BEGIN Extract provided

An interesting, disturbing, delicate remix of Invasion of the Body Snatchers from director Jessica Hausner – who also co-wrote with Geraldine Bajard – this makes very bold choices. It’s often said that if certain technical aspects of filmmaking are noticeable, then the movie isn’t commanding the attention enough – but here Hausner lets art direction, costuming (the greenish-white labcoats with green buttons are attractive yet unsettling), editing and needle-drop score tracks (percussive Japanese nightmare music by Teiji Ito) make points, while requiring an interesting cast mostly to underplay even before they’re infected by pollen that turns them into pod people.

END Extract provided

• _What is expected_
Carry on the review of Jessica Hausner's remix of Invasion of the Body Snatchers from the point where it stops.

BEGIN Given entries

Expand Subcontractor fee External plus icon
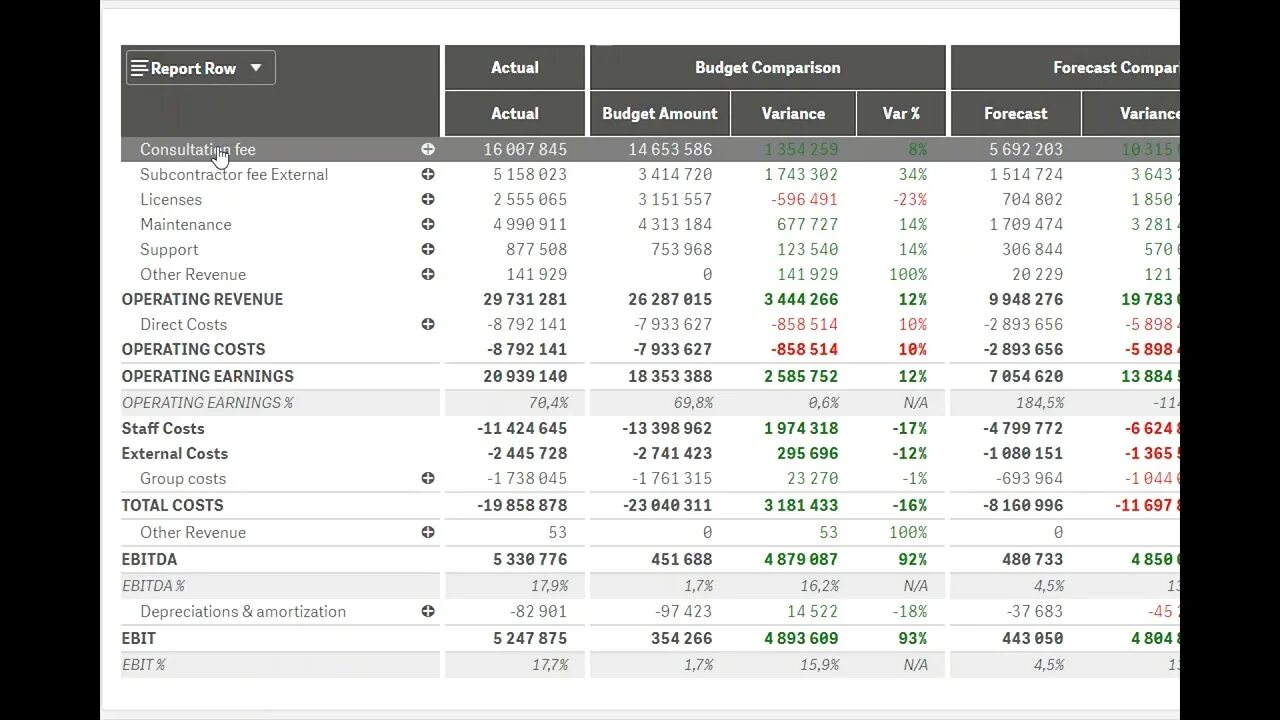 (428, 174)
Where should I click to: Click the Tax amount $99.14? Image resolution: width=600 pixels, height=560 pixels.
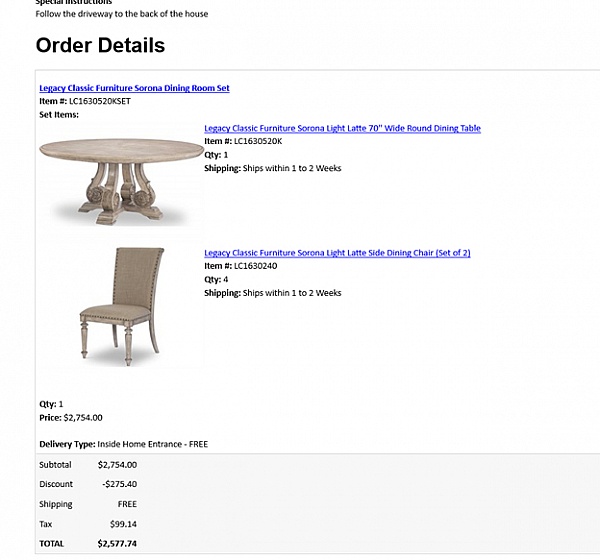click(x=123, y=524)
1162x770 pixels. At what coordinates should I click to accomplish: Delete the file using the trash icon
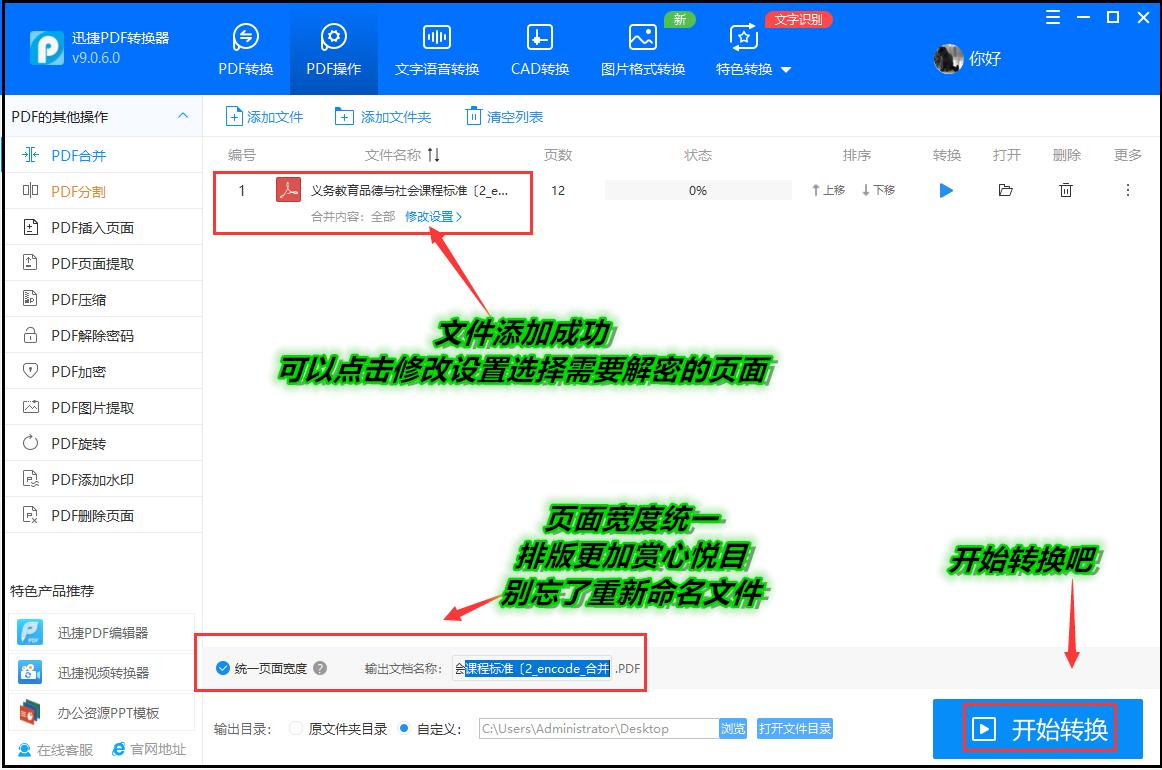pyautogui.click(x=1066, y=190)
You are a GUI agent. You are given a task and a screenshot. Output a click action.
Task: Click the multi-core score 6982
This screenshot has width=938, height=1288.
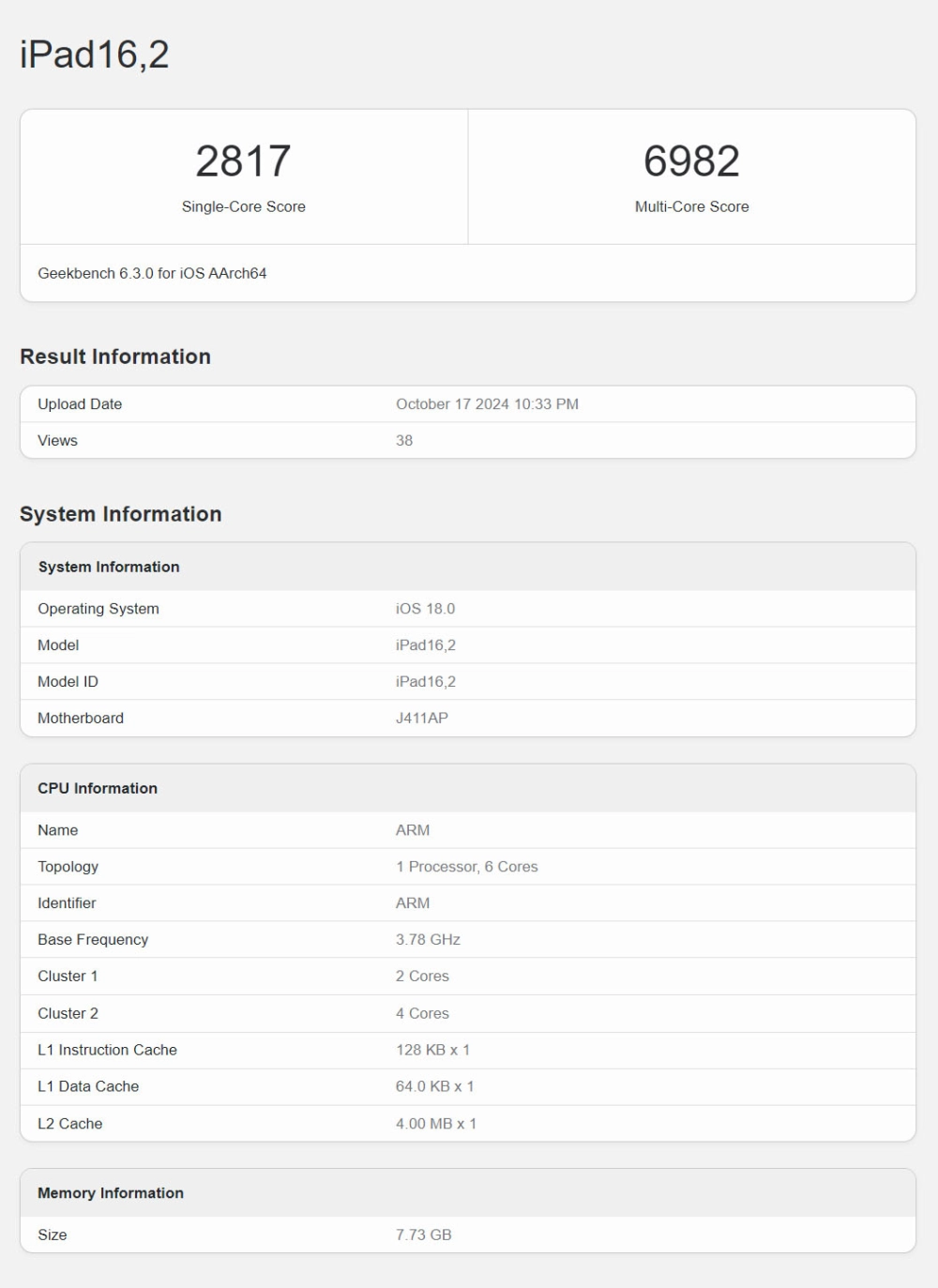click(x=691, y=161)

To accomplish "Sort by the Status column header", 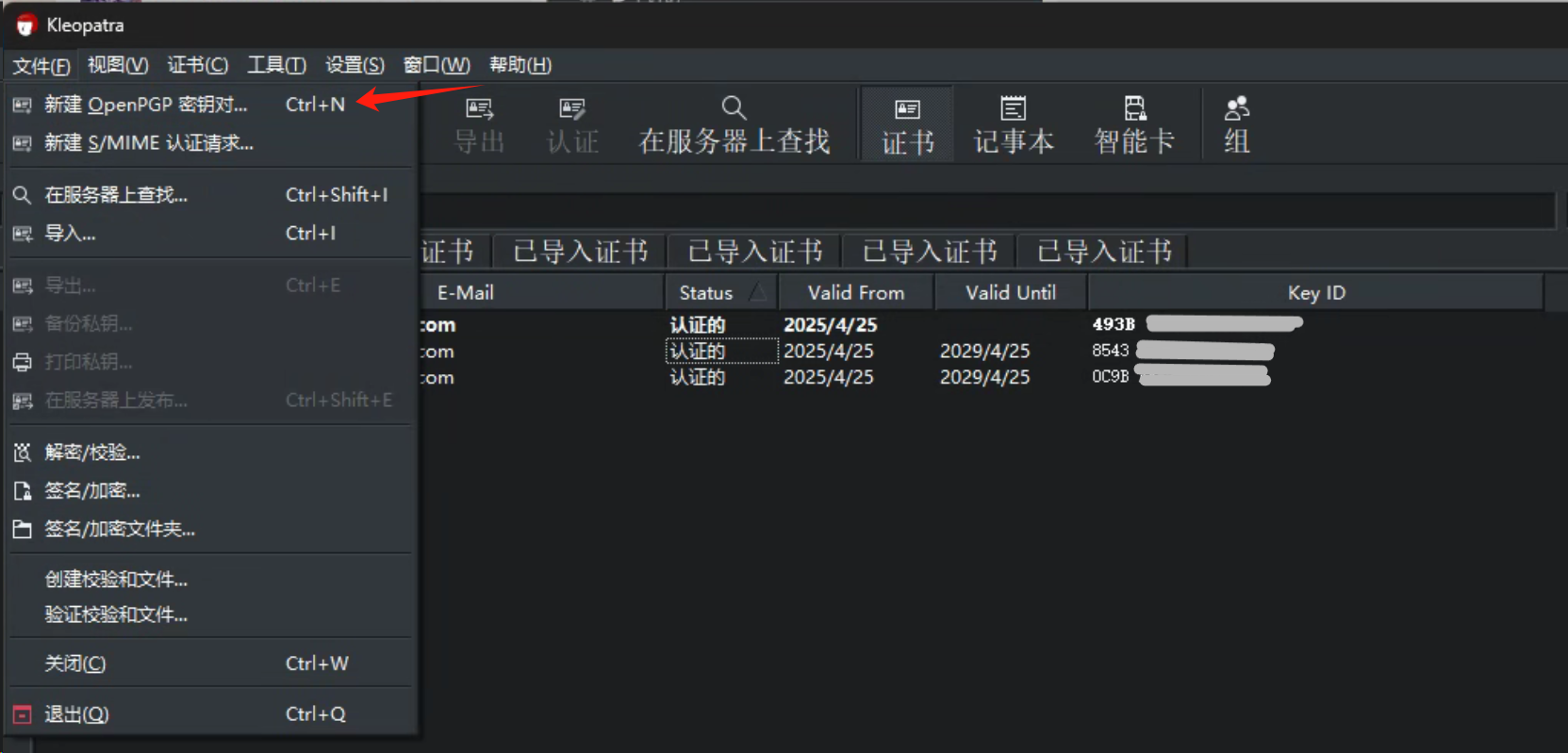I will pos(706,293).
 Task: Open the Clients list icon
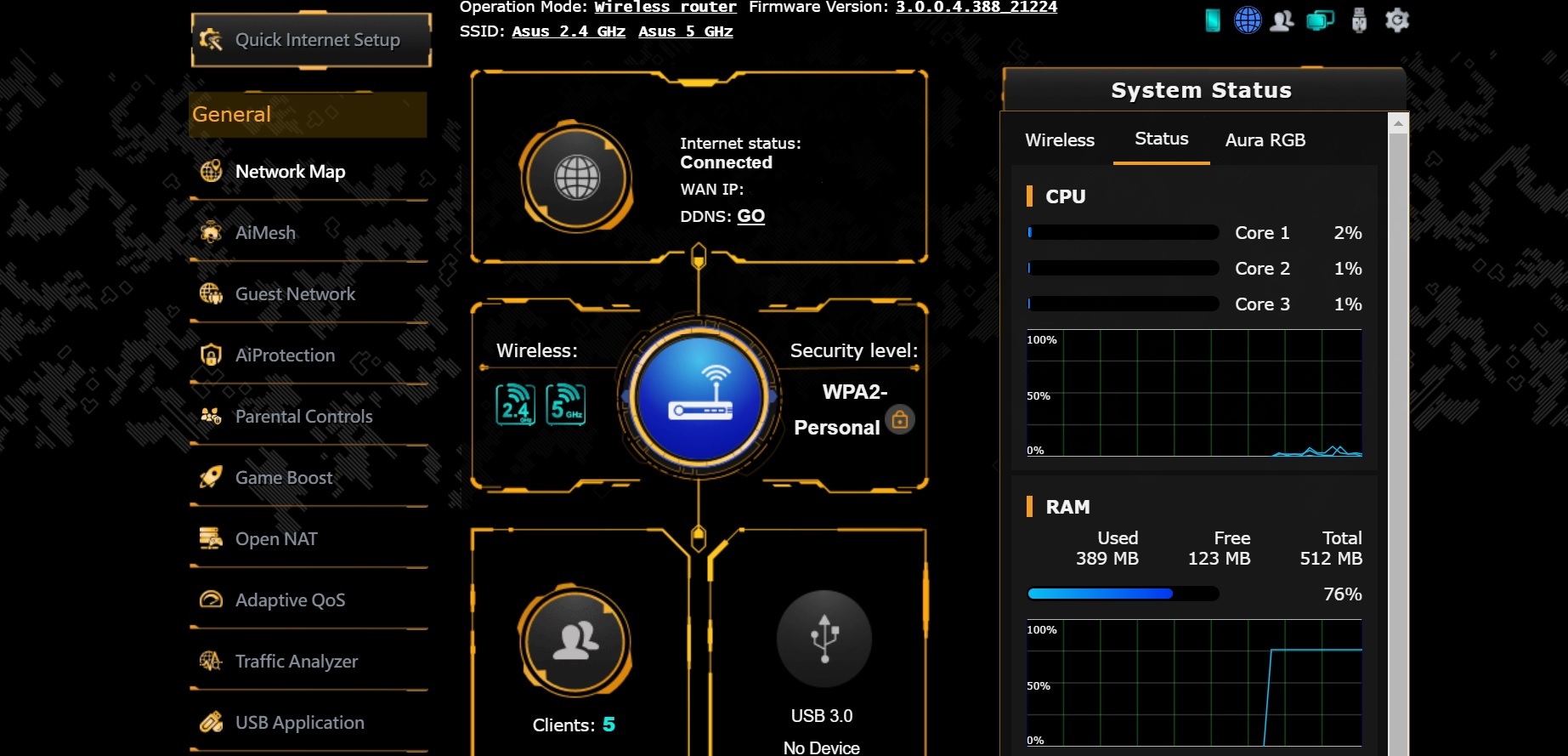coord(575,640)
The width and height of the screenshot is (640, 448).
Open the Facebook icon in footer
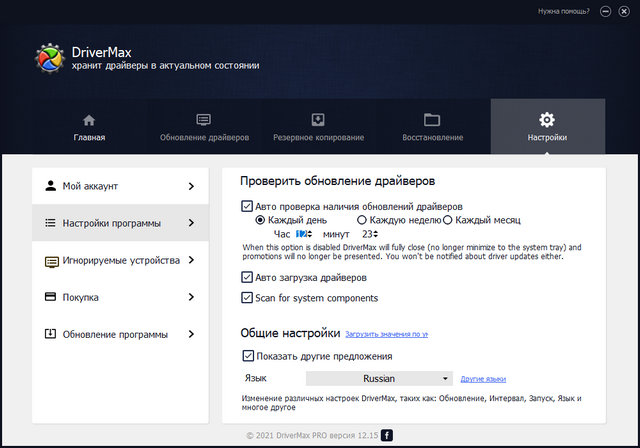click(x=387, y=435)
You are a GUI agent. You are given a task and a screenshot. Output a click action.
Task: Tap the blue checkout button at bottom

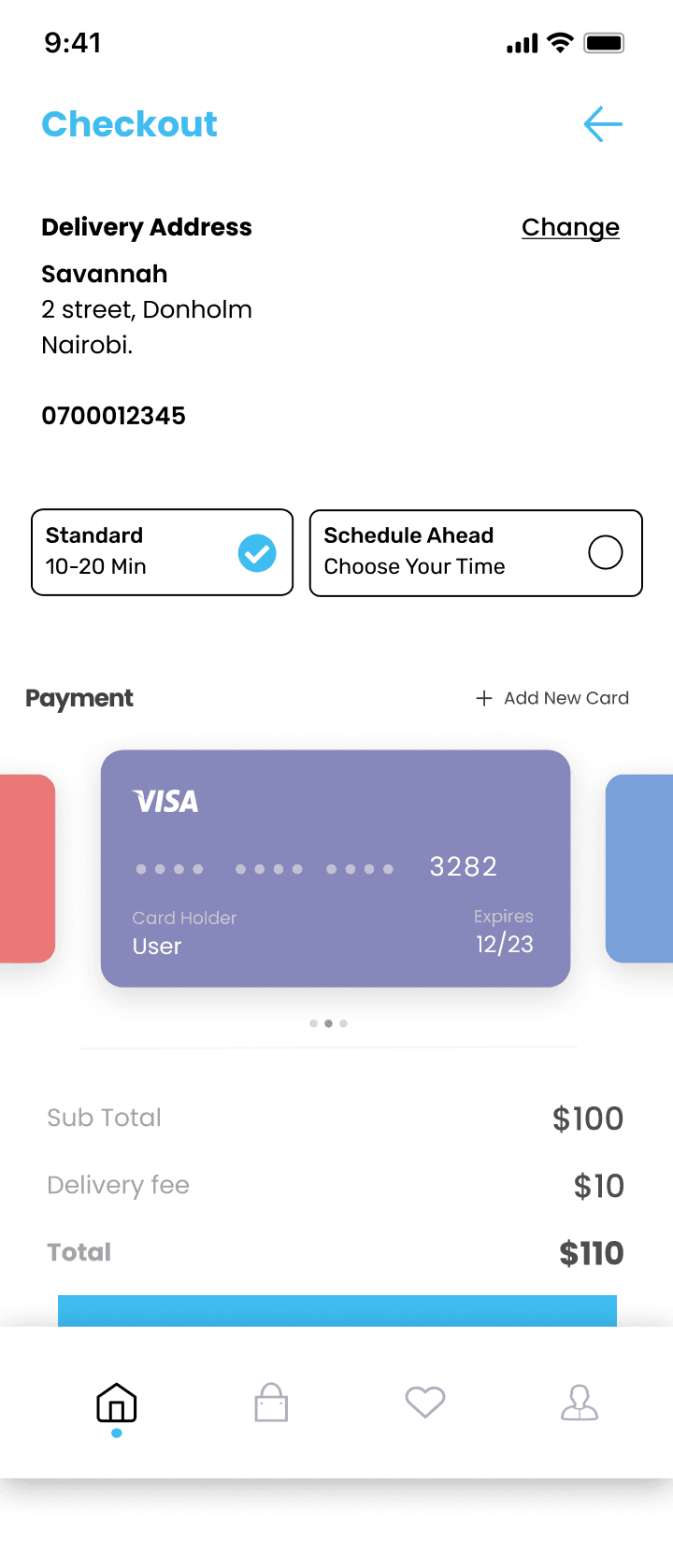337,1310
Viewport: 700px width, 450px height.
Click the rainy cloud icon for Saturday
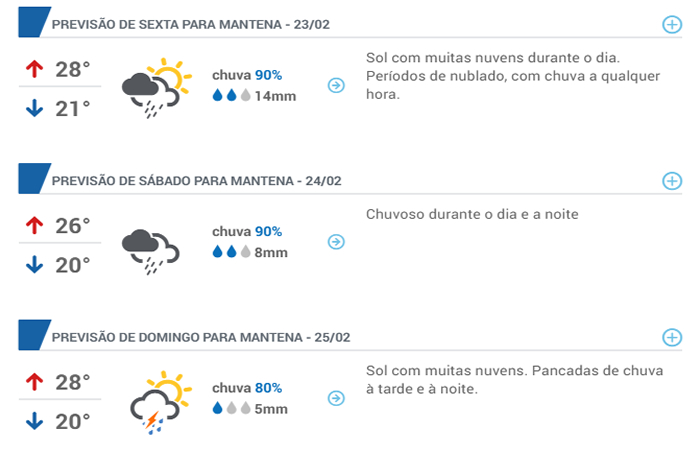point(150,252)
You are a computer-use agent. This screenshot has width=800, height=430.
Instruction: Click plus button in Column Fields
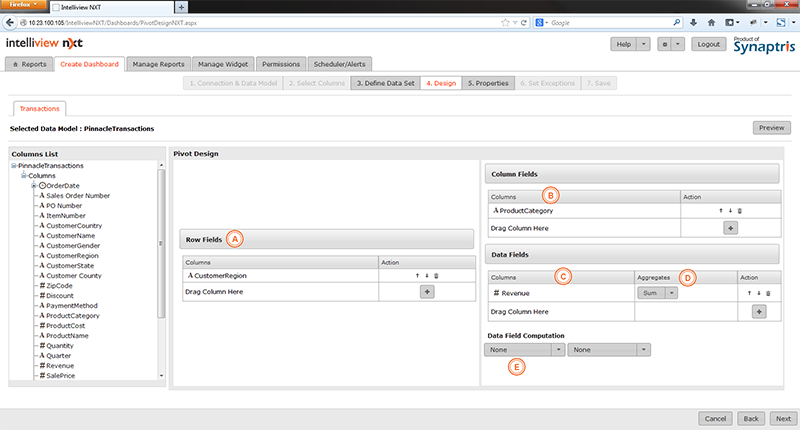(x=730, y=227)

END Given entries

• _Output of the exercise_
In an airy, light laboratory, team leader Alice Woodard (Emily Beecham) and admiring colleague Chris (Ben Whishaw) work on a new strain of genetically-engineered houseplant, which requires a lot of care and attention and talking to but rewards its owner with a lovely perfume and also a semi-addictive pollen that affects the limbic region. Alice names the plant Little Joe after her teenage son Joe (Kit Connor), which suggests why she needs a therapist (Linday Duncan) to cope with her work-life balance. She proudly brings a Little Joe home and presents it to her son. Of course, the sinister red flowers have their own agenda – they start off by taking out a competitor blue flower project and then the much-loved pet dog of sceptic Bella (Kerry Fox). Workmates initially hostile to LJ are won over, and Joe not only lets his ant farm die but aquires an equally LJ-smitten girlfriend Selma (Jessie Mae Alonzo). Chris, who has been trying to get Alice to notice him, shifts his priorities and is always looking out for the plant now. Even Bella retracts her charges that the pollen rewires human brains to mute all emotions but protectiveness of the plant, but Alice – who has used some unethical viral elements in the plant-cultivation – begins to seem like the sole unwon-over hold-out.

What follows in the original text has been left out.